- _REQUIREMENTS_: Show every line of the material that contains the string "width", treating uppercase and lowercase as distinct.
------------------------------------------------
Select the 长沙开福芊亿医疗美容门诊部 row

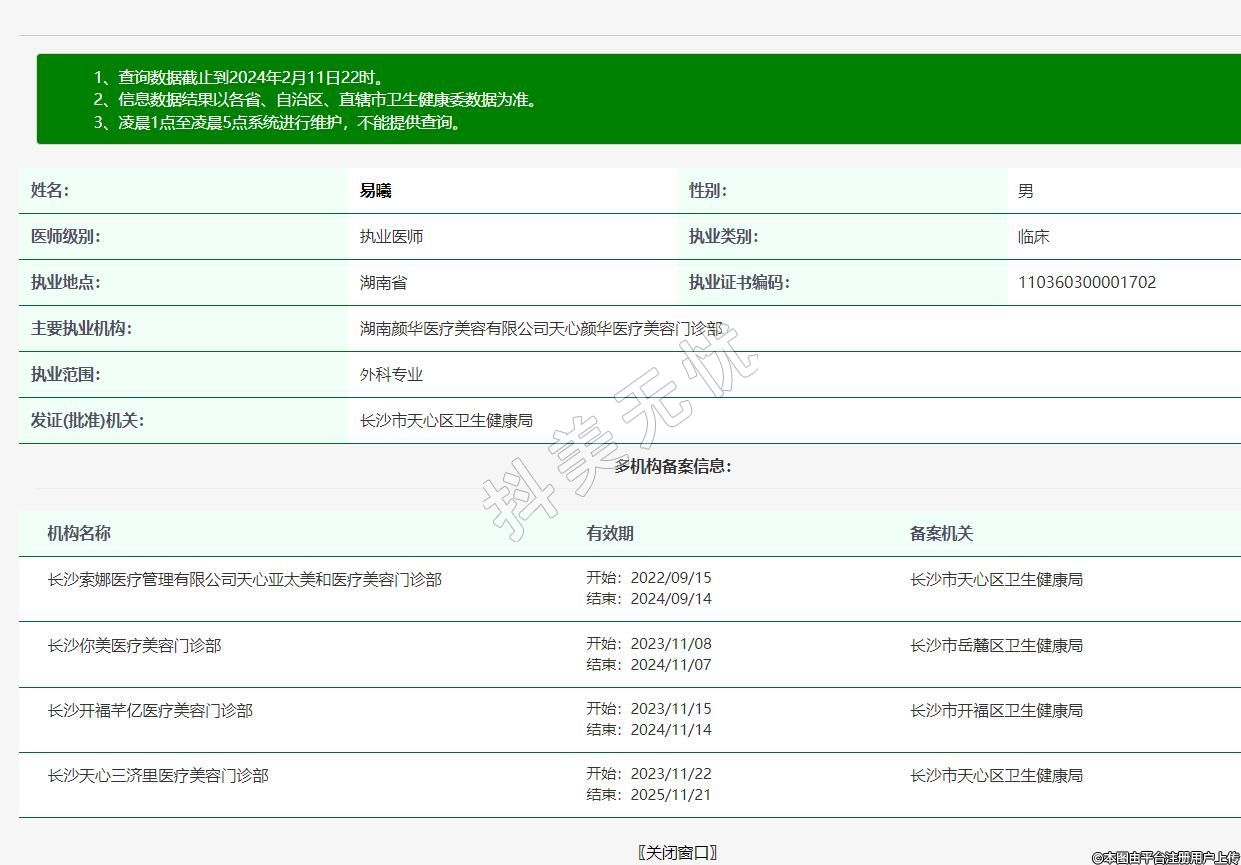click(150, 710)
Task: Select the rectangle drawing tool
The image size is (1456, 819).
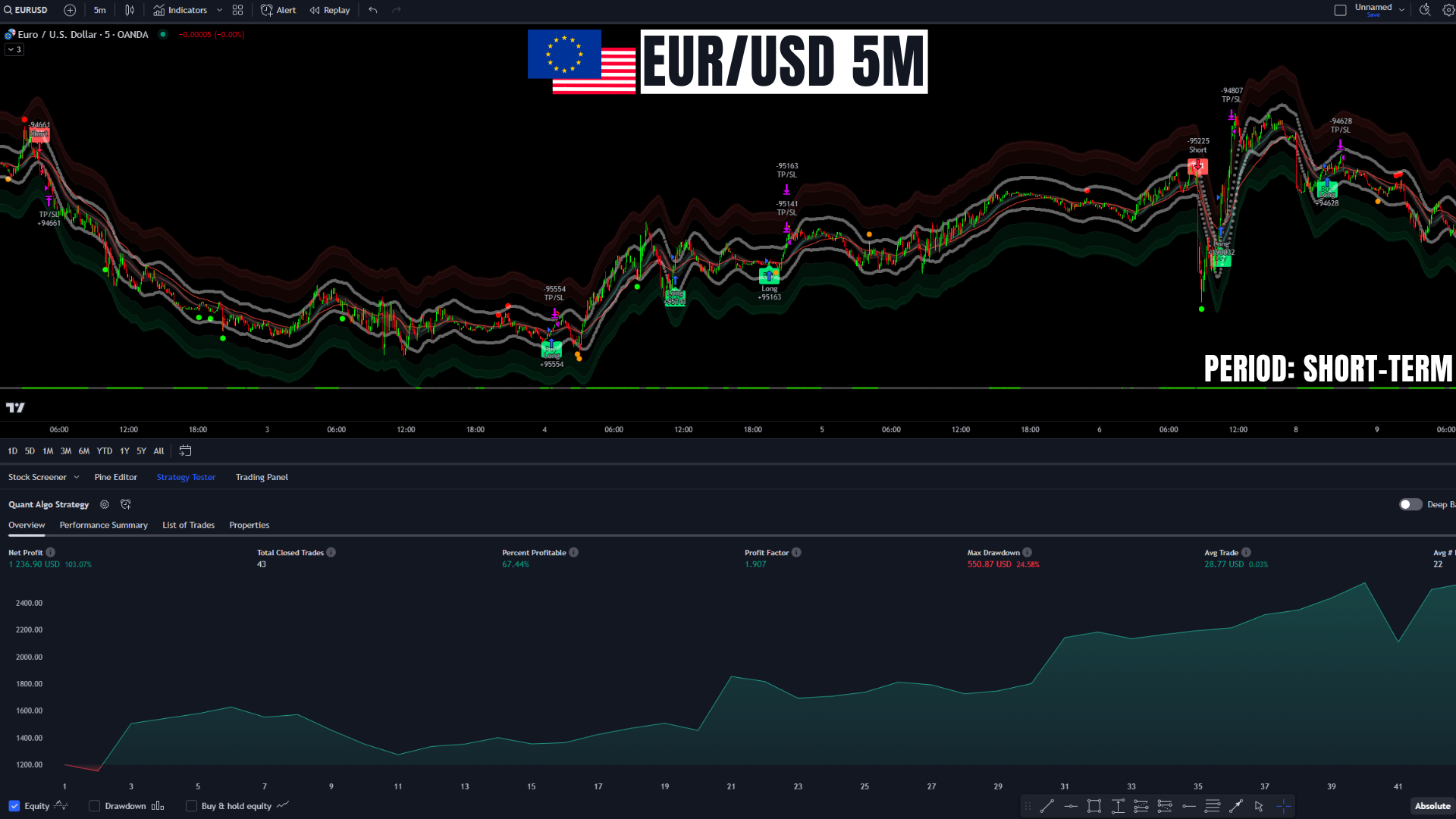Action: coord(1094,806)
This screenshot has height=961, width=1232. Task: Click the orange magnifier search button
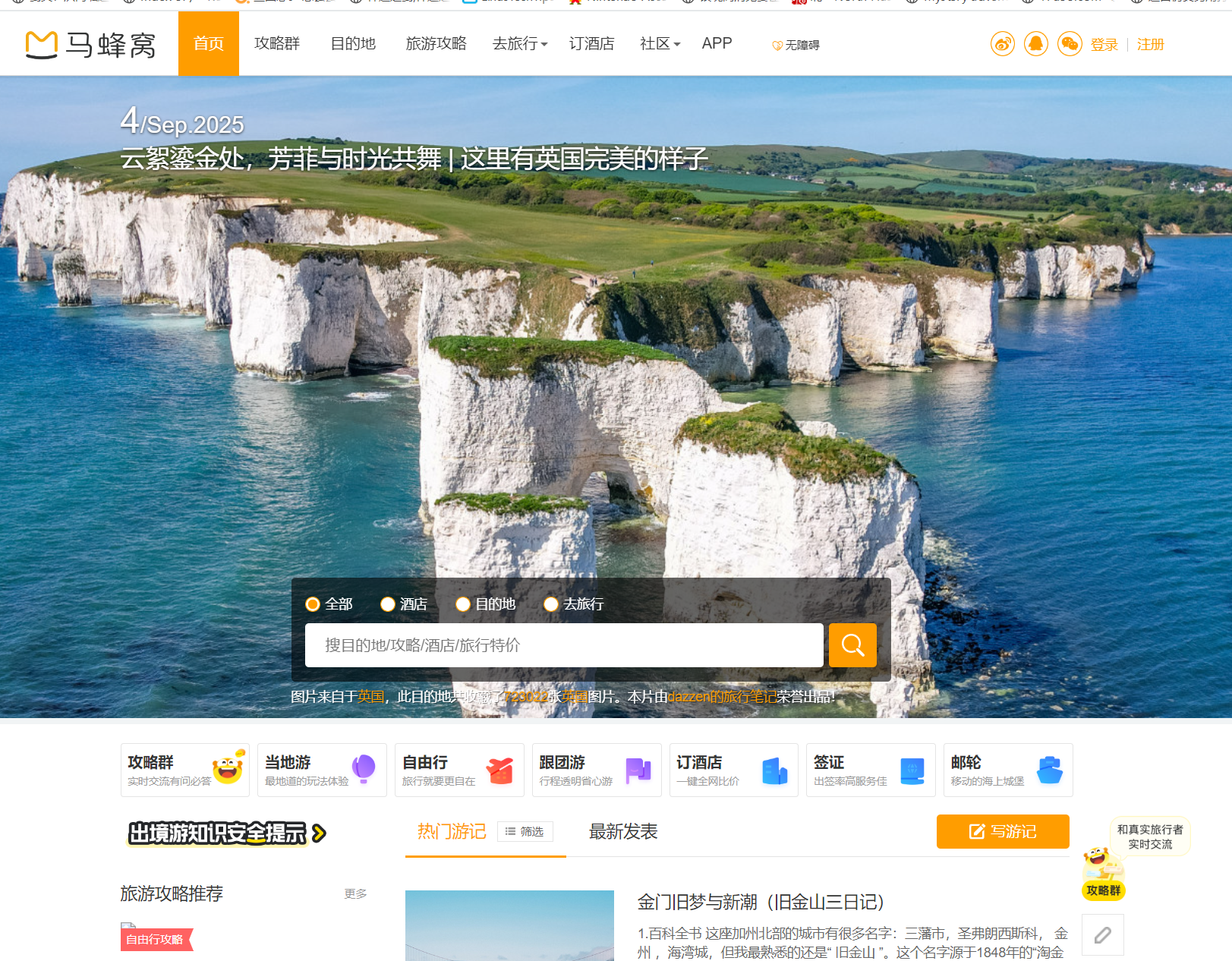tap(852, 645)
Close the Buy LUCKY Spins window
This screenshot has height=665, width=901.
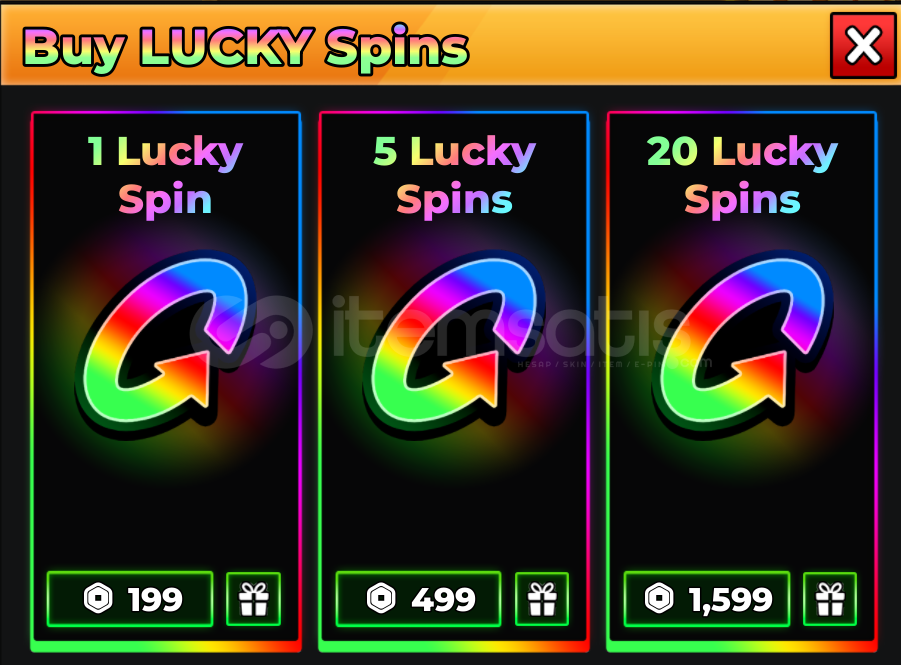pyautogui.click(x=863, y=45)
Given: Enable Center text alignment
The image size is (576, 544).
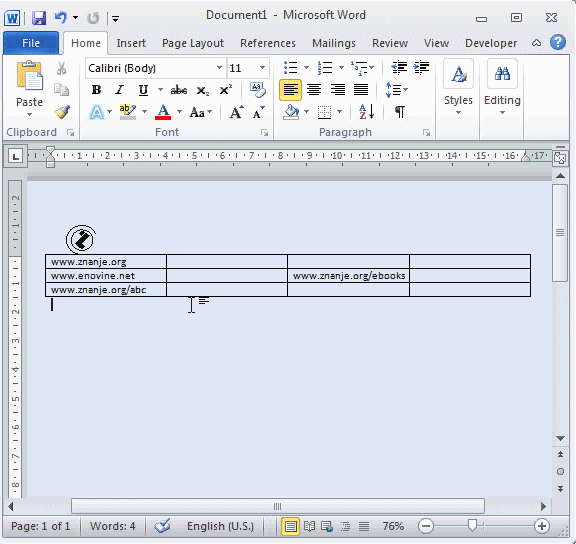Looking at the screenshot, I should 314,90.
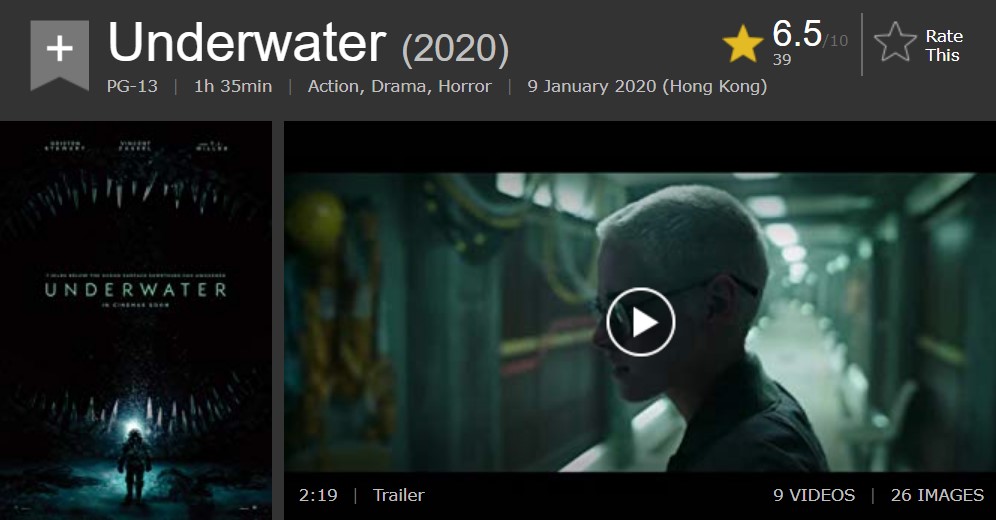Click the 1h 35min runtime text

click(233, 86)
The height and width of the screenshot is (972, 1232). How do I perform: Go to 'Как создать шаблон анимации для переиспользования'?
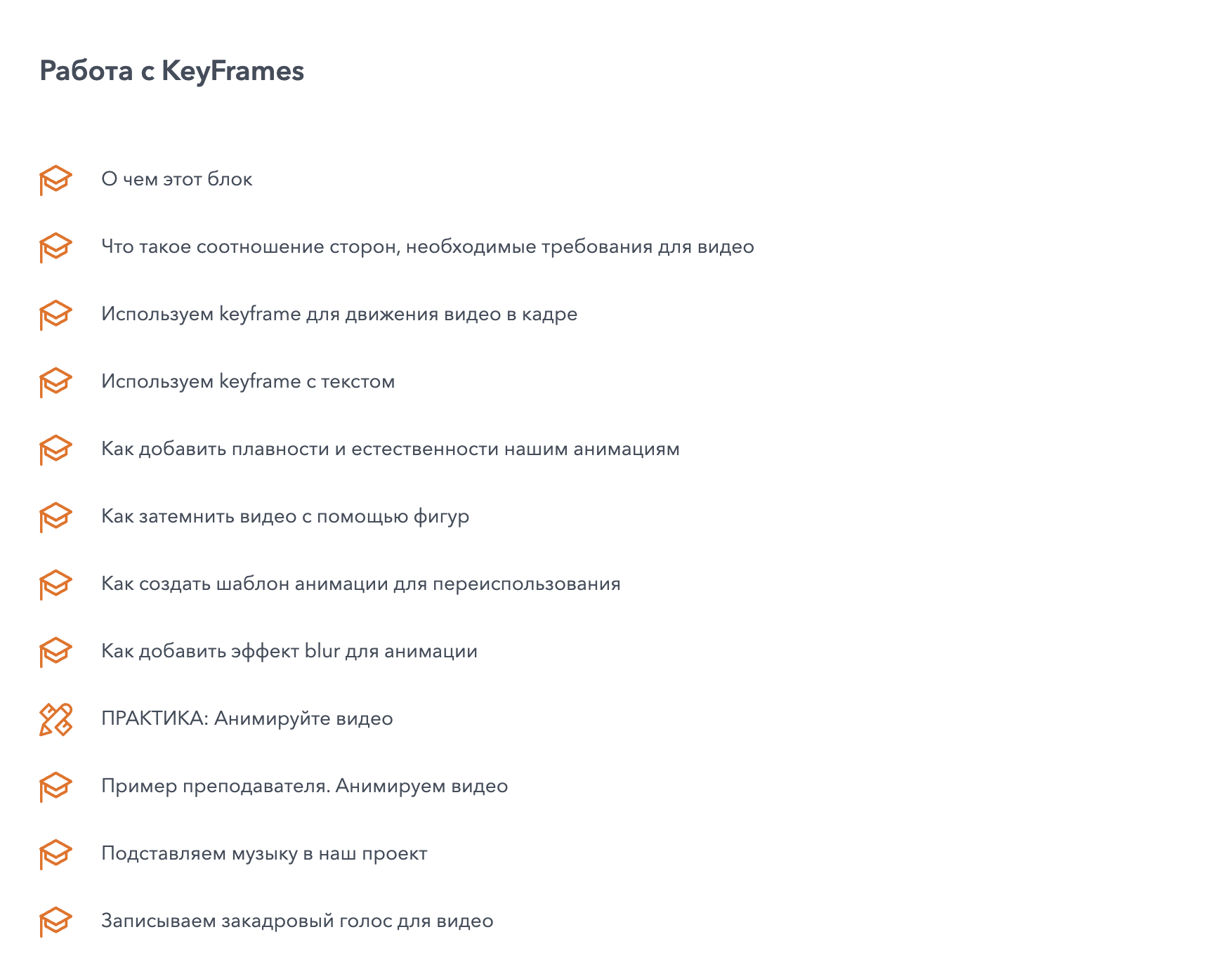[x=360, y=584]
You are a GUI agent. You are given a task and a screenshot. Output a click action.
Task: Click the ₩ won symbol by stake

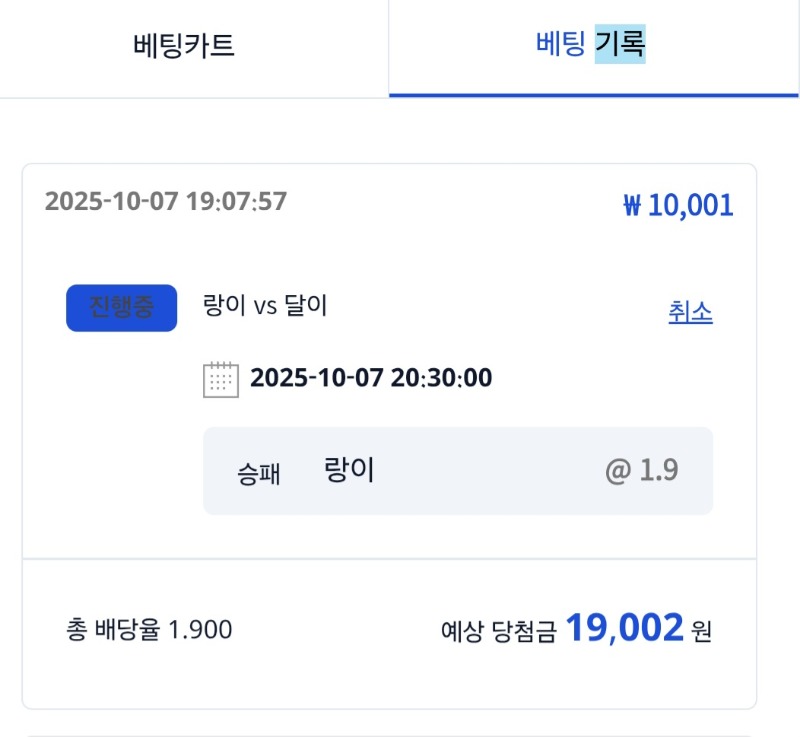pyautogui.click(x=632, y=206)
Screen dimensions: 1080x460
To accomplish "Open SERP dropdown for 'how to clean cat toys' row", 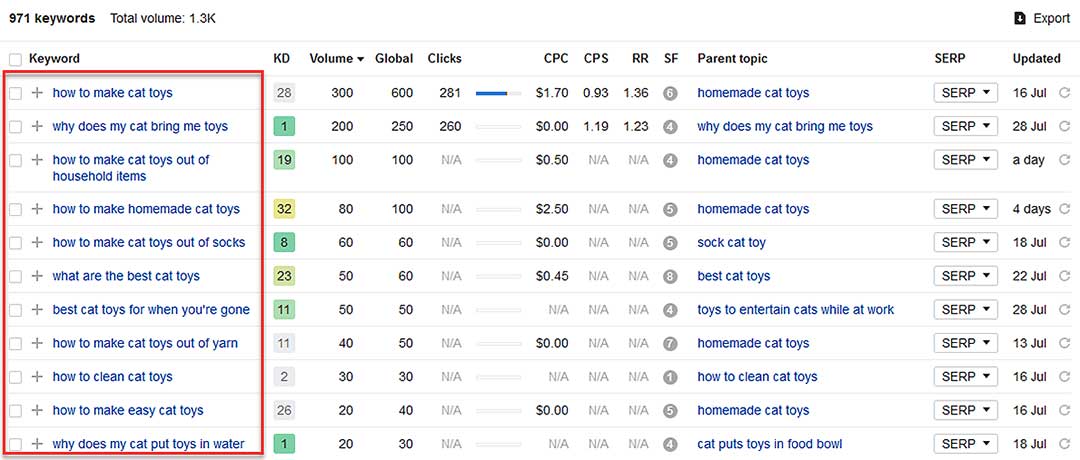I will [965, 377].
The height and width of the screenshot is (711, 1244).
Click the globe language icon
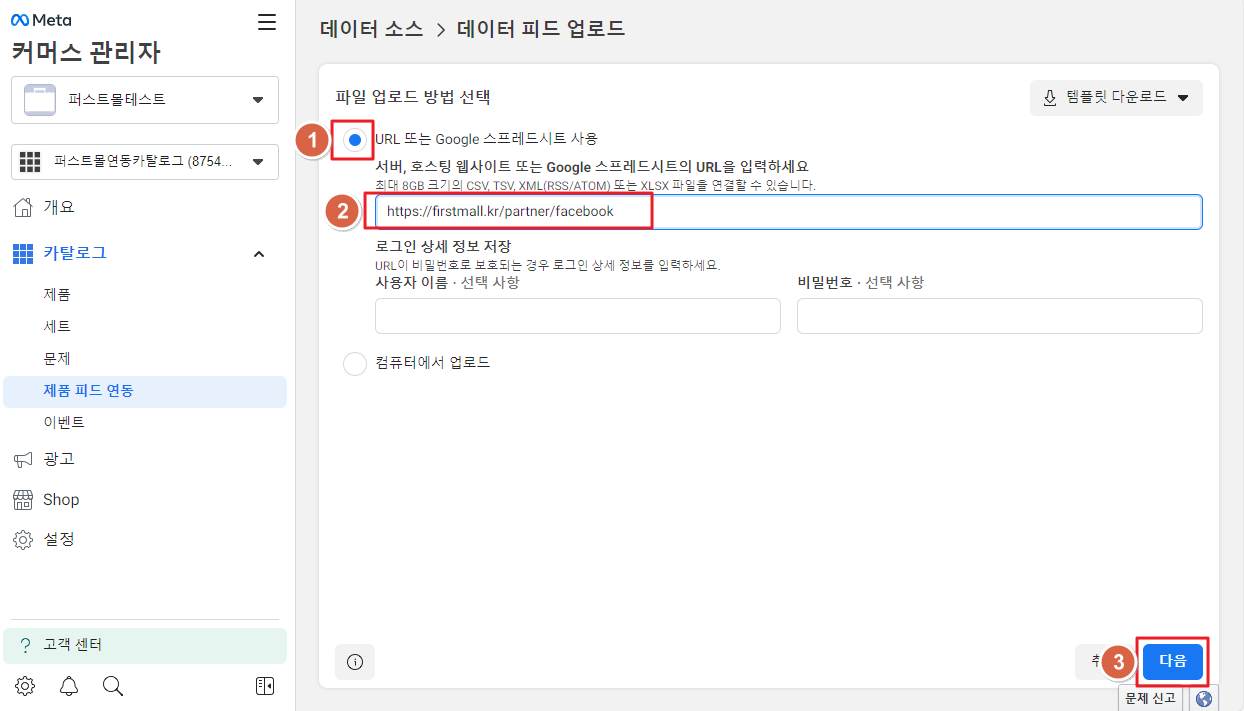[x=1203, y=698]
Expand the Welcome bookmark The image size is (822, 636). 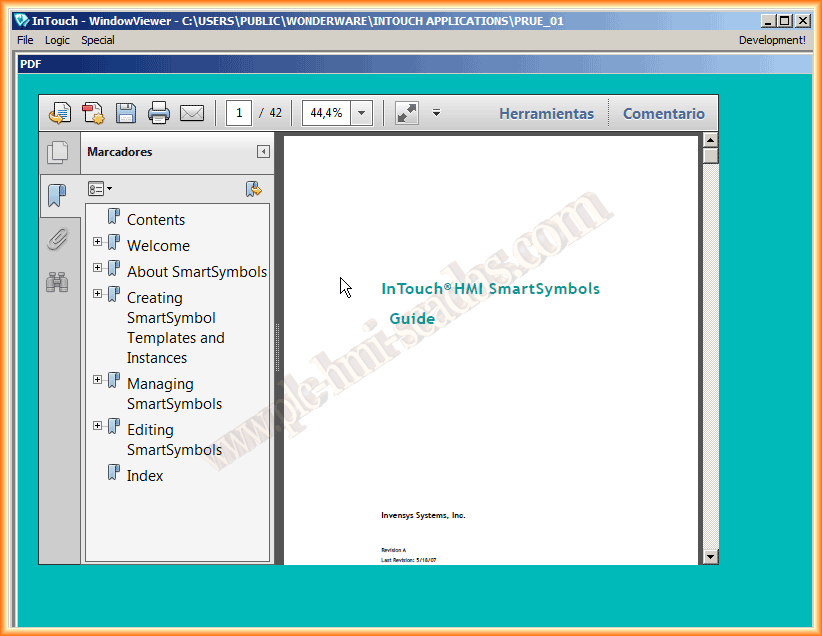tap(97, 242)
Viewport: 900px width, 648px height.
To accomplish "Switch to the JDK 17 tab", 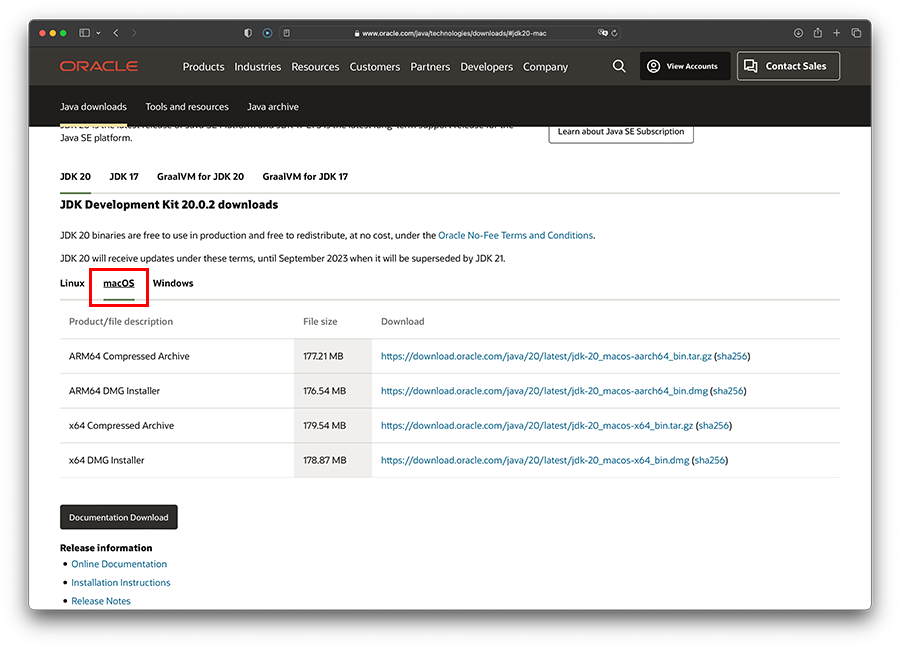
------------------------------------------------
- _REPLY_:
This screenshot has height=961, width=1232. Task: Click the orange magnifier search button
This screenshot has height=665, width=901.
The height and width of the screenshot is (972, 1232). How do I perform: Go to 'Как создать шаблон анимации для переиспользования'?
The height and width of the screenshot is (711, 1244).
Viewport: 900px width, 648px height.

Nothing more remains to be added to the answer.